» Exercise
Only the lines below starting at the one containing "Viewport: 1232px width, 965px height." and ending at the one containing "Open 终末病案质量分析报表 in sidebar" belong in the answer, each copied exactly.

» Record set
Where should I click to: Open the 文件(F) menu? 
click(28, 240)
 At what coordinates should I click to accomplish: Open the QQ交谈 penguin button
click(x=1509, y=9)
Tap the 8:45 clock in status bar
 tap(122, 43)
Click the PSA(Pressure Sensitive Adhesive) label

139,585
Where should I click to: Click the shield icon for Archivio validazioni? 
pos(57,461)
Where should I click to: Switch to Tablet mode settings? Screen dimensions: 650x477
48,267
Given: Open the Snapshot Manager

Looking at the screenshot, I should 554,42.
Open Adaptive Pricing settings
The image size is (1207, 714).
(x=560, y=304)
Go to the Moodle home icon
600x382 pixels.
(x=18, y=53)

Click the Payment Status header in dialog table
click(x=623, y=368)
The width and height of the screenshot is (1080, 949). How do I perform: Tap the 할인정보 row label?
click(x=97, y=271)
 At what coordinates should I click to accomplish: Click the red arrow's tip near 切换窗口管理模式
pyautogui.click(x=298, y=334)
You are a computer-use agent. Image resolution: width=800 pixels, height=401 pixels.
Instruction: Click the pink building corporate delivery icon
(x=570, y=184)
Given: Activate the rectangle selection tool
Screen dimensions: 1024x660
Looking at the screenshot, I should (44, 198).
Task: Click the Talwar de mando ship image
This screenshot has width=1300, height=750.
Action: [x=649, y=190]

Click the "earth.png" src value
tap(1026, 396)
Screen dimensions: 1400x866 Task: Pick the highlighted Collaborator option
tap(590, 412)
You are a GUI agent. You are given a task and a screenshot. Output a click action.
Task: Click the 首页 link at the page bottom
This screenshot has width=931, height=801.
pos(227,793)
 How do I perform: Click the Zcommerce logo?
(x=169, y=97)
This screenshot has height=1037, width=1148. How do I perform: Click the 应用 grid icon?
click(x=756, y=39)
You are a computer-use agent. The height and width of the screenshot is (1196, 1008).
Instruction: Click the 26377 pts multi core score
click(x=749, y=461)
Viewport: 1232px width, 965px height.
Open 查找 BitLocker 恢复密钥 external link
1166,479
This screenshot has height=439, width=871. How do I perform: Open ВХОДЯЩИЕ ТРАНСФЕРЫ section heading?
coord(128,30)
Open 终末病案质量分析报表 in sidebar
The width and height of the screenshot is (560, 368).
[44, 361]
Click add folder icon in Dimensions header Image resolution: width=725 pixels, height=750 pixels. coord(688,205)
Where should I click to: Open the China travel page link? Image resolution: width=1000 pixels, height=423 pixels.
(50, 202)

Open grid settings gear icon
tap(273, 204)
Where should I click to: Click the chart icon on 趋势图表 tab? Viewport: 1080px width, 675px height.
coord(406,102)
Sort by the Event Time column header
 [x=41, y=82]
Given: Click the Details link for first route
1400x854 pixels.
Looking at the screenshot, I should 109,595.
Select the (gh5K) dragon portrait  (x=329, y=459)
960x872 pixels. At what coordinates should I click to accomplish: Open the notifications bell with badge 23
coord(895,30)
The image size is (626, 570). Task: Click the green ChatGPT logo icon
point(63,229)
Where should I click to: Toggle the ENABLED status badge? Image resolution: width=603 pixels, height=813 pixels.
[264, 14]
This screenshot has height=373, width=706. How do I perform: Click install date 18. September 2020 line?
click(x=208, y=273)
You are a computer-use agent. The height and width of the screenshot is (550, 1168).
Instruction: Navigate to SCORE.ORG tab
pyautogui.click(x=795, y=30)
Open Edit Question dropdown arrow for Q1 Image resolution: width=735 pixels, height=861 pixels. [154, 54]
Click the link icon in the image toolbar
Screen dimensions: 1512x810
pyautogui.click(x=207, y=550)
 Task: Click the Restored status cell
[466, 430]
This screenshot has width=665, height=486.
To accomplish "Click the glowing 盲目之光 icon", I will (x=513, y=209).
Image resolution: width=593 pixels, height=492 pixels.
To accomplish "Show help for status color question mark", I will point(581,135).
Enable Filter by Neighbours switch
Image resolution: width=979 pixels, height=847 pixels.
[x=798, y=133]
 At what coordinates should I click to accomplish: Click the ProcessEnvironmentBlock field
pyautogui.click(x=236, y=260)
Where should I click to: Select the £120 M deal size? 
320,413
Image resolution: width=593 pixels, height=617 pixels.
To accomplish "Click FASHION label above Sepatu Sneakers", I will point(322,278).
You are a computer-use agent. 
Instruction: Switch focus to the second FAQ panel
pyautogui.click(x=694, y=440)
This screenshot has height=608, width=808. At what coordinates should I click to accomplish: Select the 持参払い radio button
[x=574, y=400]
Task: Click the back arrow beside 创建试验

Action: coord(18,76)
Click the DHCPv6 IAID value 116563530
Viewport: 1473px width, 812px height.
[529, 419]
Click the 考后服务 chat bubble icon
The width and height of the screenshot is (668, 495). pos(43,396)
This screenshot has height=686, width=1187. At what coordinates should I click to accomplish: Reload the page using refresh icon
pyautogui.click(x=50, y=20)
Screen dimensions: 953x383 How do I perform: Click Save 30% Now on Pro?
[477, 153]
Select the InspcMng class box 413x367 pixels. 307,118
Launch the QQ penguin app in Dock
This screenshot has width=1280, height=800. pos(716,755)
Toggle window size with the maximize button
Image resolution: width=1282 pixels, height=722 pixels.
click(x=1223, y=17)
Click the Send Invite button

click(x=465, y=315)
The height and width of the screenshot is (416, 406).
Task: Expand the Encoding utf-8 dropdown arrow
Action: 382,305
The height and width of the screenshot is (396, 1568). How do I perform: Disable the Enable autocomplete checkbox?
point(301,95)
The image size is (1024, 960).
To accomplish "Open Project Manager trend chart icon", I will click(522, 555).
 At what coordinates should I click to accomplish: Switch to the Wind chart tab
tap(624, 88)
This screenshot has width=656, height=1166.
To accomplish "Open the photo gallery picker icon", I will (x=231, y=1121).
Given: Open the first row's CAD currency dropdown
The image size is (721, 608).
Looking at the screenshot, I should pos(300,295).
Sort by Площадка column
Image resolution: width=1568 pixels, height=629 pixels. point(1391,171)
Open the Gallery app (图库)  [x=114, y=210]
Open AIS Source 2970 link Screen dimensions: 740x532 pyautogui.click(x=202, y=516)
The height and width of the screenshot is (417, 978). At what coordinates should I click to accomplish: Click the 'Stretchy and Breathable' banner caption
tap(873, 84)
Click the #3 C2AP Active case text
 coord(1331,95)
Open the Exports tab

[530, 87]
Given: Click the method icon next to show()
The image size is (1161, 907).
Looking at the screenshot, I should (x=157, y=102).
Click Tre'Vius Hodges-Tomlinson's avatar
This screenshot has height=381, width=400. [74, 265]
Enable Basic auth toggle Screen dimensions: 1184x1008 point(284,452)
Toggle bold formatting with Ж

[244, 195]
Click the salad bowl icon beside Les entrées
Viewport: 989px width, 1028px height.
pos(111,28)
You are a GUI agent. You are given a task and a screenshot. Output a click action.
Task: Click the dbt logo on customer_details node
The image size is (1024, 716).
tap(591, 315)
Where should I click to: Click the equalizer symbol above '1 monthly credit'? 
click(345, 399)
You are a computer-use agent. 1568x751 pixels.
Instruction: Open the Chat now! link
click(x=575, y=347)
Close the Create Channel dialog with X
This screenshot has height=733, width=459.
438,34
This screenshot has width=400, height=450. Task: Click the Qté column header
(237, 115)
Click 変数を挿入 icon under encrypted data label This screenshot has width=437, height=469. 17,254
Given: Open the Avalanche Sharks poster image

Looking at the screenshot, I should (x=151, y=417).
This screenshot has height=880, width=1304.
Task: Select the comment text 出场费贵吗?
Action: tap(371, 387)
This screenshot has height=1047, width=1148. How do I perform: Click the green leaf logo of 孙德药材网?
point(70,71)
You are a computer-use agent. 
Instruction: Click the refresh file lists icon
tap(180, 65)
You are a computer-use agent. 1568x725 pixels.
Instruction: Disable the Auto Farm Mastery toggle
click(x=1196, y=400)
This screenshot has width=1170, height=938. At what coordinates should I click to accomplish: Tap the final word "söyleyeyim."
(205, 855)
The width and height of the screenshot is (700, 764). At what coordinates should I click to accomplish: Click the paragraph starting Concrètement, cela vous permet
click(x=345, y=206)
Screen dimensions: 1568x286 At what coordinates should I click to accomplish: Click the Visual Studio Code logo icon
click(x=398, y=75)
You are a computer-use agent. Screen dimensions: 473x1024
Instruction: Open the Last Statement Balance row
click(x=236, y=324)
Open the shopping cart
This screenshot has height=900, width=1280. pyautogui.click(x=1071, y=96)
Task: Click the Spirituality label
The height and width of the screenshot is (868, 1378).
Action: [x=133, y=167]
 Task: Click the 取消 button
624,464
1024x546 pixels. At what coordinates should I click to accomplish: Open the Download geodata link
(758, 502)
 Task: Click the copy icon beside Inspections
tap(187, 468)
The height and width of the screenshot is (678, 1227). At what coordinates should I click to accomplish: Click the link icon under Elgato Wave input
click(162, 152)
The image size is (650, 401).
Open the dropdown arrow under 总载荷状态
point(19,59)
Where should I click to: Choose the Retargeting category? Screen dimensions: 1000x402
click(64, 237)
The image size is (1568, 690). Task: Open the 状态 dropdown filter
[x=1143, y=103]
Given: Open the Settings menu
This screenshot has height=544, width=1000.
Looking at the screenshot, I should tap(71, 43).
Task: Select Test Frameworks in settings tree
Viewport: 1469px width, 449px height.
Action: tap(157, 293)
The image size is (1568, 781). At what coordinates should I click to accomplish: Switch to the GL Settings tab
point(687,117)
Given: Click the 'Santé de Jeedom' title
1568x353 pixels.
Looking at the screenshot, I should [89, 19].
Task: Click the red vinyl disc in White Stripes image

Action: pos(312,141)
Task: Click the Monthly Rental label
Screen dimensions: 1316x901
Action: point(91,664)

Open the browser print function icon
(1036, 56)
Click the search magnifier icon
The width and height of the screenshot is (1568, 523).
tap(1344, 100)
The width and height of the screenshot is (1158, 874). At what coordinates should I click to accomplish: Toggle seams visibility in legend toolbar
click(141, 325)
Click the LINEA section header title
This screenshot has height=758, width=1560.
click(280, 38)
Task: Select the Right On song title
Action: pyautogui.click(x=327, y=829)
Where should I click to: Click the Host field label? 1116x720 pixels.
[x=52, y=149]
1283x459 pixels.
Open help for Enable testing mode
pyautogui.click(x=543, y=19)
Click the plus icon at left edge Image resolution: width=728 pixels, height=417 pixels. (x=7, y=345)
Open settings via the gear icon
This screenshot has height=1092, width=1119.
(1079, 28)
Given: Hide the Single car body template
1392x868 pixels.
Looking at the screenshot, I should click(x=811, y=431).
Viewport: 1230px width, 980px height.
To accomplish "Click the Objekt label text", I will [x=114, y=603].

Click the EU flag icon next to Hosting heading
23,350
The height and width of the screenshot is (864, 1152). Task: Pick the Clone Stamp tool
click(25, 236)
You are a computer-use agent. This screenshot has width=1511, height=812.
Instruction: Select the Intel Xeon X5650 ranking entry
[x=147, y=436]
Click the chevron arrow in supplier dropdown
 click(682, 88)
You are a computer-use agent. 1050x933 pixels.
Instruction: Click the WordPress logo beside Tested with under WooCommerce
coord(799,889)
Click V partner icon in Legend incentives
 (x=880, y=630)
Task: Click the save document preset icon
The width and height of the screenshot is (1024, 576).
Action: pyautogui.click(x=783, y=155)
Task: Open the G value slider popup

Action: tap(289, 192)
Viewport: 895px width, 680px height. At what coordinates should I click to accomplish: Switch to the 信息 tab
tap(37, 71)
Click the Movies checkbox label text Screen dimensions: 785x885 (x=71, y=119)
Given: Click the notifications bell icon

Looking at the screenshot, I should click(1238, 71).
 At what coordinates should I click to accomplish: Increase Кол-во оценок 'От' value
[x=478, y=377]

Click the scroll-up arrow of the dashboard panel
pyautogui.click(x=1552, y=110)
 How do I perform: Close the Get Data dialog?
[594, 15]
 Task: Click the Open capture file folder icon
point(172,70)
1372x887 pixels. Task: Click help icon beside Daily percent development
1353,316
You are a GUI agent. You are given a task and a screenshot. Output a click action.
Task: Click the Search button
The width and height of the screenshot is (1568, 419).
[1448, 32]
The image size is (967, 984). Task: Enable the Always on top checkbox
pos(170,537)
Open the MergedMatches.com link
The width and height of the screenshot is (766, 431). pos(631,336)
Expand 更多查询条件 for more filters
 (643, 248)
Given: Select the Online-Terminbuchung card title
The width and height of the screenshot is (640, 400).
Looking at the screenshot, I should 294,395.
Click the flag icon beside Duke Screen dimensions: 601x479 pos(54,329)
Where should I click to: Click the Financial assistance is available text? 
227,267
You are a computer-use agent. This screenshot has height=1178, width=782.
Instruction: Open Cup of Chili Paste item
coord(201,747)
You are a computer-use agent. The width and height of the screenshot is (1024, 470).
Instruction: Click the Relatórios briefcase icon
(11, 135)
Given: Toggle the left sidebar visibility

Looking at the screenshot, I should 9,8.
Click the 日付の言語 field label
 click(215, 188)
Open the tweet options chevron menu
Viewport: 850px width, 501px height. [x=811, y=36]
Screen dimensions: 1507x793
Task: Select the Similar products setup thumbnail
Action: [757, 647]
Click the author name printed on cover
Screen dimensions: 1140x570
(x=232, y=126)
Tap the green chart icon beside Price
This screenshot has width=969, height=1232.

» Response area
Viewport: 1232px width, 965px height.
Open 查找 BitLocker 恢复密钥 external link
1166,479
This screenshot has height=439, width=871. How do I perform: Open ВХОДЯЩИЕ ТРАНСФЕРЫ section heading?
coord(128,30)
Open 终末病案质量分析报表 in sidebar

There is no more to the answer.